═══ Records to process

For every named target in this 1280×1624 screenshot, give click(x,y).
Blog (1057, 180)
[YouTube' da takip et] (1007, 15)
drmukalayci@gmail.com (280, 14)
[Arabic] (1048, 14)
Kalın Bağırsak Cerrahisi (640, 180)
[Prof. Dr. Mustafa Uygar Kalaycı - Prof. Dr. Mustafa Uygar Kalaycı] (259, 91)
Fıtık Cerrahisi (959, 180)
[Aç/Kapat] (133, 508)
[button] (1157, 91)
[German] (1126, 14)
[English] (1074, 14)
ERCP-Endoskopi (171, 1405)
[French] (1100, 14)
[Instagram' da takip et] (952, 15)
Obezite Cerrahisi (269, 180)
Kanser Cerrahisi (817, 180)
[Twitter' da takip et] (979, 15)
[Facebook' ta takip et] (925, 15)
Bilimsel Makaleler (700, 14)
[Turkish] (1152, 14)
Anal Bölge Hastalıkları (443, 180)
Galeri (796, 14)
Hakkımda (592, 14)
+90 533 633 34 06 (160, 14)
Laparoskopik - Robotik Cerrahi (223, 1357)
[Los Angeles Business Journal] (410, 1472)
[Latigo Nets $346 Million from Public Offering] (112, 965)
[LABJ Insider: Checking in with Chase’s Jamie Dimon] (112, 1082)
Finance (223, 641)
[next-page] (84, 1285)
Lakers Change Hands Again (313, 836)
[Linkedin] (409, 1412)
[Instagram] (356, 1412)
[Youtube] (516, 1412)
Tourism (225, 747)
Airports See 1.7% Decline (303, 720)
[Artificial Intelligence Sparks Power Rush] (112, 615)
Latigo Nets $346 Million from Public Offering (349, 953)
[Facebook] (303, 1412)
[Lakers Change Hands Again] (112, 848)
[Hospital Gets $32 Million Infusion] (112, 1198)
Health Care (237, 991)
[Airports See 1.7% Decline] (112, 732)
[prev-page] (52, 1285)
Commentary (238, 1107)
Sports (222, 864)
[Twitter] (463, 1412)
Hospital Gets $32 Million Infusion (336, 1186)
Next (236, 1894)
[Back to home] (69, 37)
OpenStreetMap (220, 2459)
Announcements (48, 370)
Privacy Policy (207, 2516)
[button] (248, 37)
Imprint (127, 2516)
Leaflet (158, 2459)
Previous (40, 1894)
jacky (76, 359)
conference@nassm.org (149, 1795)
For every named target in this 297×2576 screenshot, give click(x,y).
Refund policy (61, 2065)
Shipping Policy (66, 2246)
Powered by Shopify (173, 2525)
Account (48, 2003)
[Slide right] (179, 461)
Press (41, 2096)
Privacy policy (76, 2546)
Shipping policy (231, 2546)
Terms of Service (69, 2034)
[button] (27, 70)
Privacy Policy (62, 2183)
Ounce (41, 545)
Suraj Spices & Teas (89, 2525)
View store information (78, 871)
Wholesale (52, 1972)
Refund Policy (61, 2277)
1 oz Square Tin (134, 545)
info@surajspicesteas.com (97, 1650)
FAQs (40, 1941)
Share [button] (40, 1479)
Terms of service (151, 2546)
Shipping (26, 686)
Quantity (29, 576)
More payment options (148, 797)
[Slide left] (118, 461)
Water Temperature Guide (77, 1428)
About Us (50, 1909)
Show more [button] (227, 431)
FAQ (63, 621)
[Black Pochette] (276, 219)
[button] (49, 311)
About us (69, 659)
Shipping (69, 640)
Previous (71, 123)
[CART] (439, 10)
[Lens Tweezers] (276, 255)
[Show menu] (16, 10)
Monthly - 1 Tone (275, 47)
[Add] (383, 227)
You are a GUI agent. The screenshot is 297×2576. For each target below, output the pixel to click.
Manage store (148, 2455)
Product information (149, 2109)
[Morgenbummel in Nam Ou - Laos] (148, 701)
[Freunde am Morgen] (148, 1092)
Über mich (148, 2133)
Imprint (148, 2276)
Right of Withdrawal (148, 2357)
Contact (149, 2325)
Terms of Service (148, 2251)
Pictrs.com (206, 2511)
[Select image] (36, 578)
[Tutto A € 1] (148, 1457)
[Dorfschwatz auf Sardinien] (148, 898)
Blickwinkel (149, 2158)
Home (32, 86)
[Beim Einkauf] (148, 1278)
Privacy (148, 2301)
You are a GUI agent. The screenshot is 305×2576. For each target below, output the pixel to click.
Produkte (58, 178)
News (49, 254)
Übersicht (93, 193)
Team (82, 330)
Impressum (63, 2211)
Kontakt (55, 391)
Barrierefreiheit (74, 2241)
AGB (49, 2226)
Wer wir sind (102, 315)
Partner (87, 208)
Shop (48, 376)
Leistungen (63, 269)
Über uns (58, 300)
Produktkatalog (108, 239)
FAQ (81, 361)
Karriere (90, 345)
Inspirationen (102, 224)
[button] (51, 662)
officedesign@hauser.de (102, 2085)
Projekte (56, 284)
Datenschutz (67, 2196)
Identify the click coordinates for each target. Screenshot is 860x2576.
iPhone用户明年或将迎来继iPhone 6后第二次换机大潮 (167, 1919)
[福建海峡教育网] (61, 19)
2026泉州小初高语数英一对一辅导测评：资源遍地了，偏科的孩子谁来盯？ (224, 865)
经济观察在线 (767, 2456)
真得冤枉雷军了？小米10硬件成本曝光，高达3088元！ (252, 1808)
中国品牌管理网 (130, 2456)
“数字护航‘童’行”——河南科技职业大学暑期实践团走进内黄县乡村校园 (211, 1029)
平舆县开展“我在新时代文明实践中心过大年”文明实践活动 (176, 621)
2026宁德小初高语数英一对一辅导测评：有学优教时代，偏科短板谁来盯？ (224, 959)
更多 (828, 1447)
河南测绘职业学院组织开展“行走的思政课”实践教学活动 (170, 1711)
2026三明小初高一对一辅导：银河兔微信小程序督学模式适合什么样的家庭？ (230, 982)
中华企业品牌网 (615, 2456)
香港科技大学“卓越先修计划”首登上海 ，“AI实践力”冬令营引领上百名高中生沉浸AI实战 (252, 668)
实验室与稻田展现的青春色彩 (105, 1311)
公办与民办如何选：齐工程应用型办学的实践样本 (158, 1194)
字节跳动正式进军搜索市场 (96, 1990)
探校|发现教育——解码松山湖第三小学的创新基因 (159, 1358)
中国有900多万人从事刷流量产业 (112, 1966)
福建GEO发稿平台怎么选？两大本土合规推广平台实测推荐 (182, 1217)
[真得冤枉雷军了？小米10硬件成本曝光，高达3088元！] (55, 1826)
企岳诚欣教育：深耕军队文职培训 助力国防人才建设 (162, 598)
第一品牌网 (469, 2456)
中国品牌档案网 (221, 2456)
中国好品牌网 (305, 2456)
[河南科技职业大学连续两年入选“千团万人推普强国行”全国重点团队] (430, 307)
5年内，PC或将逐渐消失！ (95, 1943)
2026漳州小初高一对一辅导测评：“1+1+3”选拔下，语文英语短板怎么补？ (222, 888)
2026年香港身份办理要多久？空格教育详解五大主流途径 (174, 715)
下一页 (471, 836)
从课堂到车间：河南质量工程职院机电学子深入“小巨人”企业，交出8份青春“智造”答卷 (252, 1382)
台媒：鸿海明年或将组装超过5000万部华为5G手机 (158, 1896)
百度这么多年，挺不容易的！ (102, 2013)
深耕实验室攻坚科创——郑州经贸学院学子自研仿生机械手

══════

Exercise objective:
Each entry above should be repeated exactly, with no line left out.

Task output:
For every named target in this 1280×1624 screenshot, give click(x,y).
Blog (1057, 180)
[YouTube' da takip et] (1007, 15)
drmukalayci@gmail.com (280, 14)
[Arabic] (1048, 14)
Kalın Bağırsak Cerrahisi (640, 180)
[Prof. Dr. Mustafa Uygar Kalaycı - Prof. Dr. Mustafa Uygar Kalaycı] (259, 91)
Fıtık Cerrahisi (959, 180)
[Aç/Kapat] (133, 508)
[button] (1157, 91)
[German] (1126, 14)
[English] (1074, 14)
ERCP-Endoskopi (171, 1405)
[French] (1100, 14)
[Instagram' da takip et] (952, 15)
Obezite Cerrahisi (269, 180)
Kanser Cerrahisi (817, 180)
[Twitter' da takip et] (979, 15)
[Facebook' ta takip et] (925, 15)
Bilimsel Makaleler (700, 14)
[Turkish] (1152, 14)
Anal Bölge Hastalıkları (443, 180)
Galeri (796, 14)
Hakkımda (592, 14)
+90 533 633 34 06 (160, 14)
Laparoskopik - Robotik Cerrahi (223, 1357)
[Los Angeles Business Journal] (410, 1472)
[Latigo Nets $346 Million from Public Offering] (112, 965)
[LABJ Insider: Checking in with Chase’s Jamie Dimon] (112, 1082)
Finance (223, 641)
[next-page] (84, 1285)
Lakers Change Hands Again (313, 836)
[Linkedin] (409, 1412)
[Instagram] (356, 1412)
[Youtube] (516, 1412)
Tourism (225, 747)
Airports See 1.7% Decline (303, 720)
[Artificial Intelligence Sparks Power Rush] (112, 615)
Latigo Nets $346 Million from Public Offering (349, 953)
[Facebook] (303, 1412)
[Lakers Change Hands Again] (112, 848)
[Hospital Gets $32 Million Infusion] (112, 1198)
Health Care (237, 991)
[Airports See 1.7% Decline] (112, 732)
[prev-page] (52, 1285)
Commentary (238, 1107)
Sports (222, 864)
[Twitter] (463, 1412)
Hospital Gets $32 Million Infusion (336, 1186)
Next (236, 1894)
[Back to home] (69, 37)
OpenStreetMap (220, 2459)
Announcements (48, 370)
Privacy Policy (207, 2516)
[button] (248, 37)
Imprint (127, 2516)
Leaflet (158, 2459)
Previous (40, 1894)
jacky (76, 359)
conference@nassm.org (149, 1795)
For every named target in this 297×2576 screenshot, give click(x,y).
Refund policy (61, 2065)
Shipping Policy (66, 2246)
Powered by Shopify (173, 2525)
Account (48, 2003)
[Slide right] (179, 461)
Press (41, 2096)
Privacy policy (76, 2546)
Shipping policy (231, 2546)
Terms of Service (69, 2034)
[button] (27, 70)
Privacy Policy (62, 2183)
Ounce (41, 545)
Suraj Spices & Teas (89, 2525)
View store information (78, 871)
Wholesale (52, 1972)
Refund Policy (61, 2277)
1 oz Square Tin (134, 545)
info@surajspicesteas.com (97, 1650)
FAQs (40, 1941)
Share [button] (40, 1479)
Terms of service (151, 2546)
Shipping (26, 686)
Quantity (29, 576)
More payment options (148, 797)
[Slide left] (118, 461)
Water Temperature Guide (77, 1428)
About Us (50, 1909)
Show more [button] (227, 431)
FAQ (63, 621)
[Black Pochette] (276, 219)
[button] (49, 311)
About us (69, 659)
Shipping (69, 640)
Previous (71, 123)
[CART] (439, 10)
[Lens Tweezers] (276, 255)
[Show menu] (16, 10)
Monthly - 1 Tone (275, 47)
[Add] (383, 227)
You are a GUI agent. The screenshot is 297×2576. For each target below, output the pixel to click.
Manage store (148, 2455)
Product information (149, 2109)
[Morgenbummel in Nam Ou - Laos] (148, 701)
[Freunde am Morgen] (148, 1092)
Über mich (148, 2133)
Imprint (148, 2276)
Right of Withdrawal (148, 2357)
Contact (149, 2325)
Terms of Service (148, 2251)
Pictrs.com (206, 2511)
[Select image] (36, 578)
[Tutto A € 1] (148, 1457)
[Dorfschwatz auf Sardinien] (148, 898)
Blickwinkel (149, 2158)
Home (32, 86)
[Beim Einkauf] (148, 1278)
Privacy (148, 2301)
You are a GUI agent. The screenshot is 305×2576. For each target below, output the pixel to click.
Produkte (58, 178)
News (49, 254)
Übersicht (93, 193)
Team (82, 330)
Impressum (63, 2211)
Kontakt (55, 391)
Barrierefreiheit (74, 2241)
AGB (49, 2226)
Wer wir sind (102, 315)
Partner (87, 208)
Shop (48, 376)
Leistungen (63, 269)
Über uns (58, 300)
Produktkatalog (108, 239)
FAQ (81, 361)
Karriere (90, 345)
Inspirationen (102, 224)
[button] (51, 662)
officedesign@hauser.de (102, 2085)
Projekte (56, 284)
Datenschutz (67, 2196)
Identify the click coordinates for each target. Screenshot is 860x2576.
iPhone用户明年或将迎来继iPhone 6后第二次换机大潮 (167, 1919)
[福建海峡教育网] (61, 19)
2026泉州小初高语数英一对一辅导测评：资源遍地了，偏科的孩子谁来盯？ (224, 865)
经济观察在线 (767, 2456)
真得冤枉雷军了？小米10硬件成本曝光，高达3088元！ (252, 1808)
中国品牌管理网 (130, 2456)
“数字护航‘童’行”——河南科技职业大学暑期实践团走进内黄县乡村校园 (211, 1029)
平舆县开展“我在新时代文明实践中心过大年”文明实践活动 (176, 621)
2026宁德小初高语数英一对一辅导测评：有学优教时代，偏科短板谁来盯？ (224, 959)
更多 (828, 1447)
河南测绘职业学院组织开展“行走的思政课”实践教学活动 (170, 1711)
2026三明小初高一对一辅导：银河兔微信小程序督学模式适合什么样的家庭？ (230, 982)
中华企业品牌网 (615, 2456)
香港科技大学“卓越先修计划”首登上海 ，“AI实践力”冬令营引领上百名高中生沉浸AI实战 (252, 668)
实验室与稻田展现的青春色彩 (105, 1311)
公办与民办如何选：齐工程应用型办学的实践样本 (158, 1194)
字节跳动正式进军搜索市场 (96, 1990)
探校|发现教育——解码松山湖第三小学的创新基因 (159, 1358)
中国有900多万人从事刷流量产业 (112, 1966)
福建GEO发稿平台怎么选？两大本土合规推广平台实测推荐 (182, 1217)
[真得冤枉雷军了？小米10硬件成本曝光，高达3088元！] (55, 1826)
企岳诚欣教育：深耕军队文职培训 助力国防人才建设 (162, 598)
第一品牌网 (469, 2456)
中国品牌档案网 (221, 2456)
中国好品牌网 (305, 2456)
[河南科技职业大学连续两年入选“千团万人推普强国行”全国重点团队] (430, 307)
5年内，PC或将逐渐消失！ (95, 1943)
2026漳州小初高一对一辅导测评：“1+1+3”选拔下，语文英语短板怎么补？ (222, 888)
2026年香港身份办理要多久？空格教育详解五大主流途径 (174, 715)
下一页 (471, 836)
从课堂到车间：河南质量工程职院机电学子深入“小巨人”企业，交出8份青春“智造”答卷 (252, 1382)
台媒：鸿海明年或将组装超过5000万部华为5G手机 (158, 1896)
百度这么多年，挺不容易的！ (102, 2013)
深耕实验室攻坚科创——郑州经贸学院学子自研仿生机械手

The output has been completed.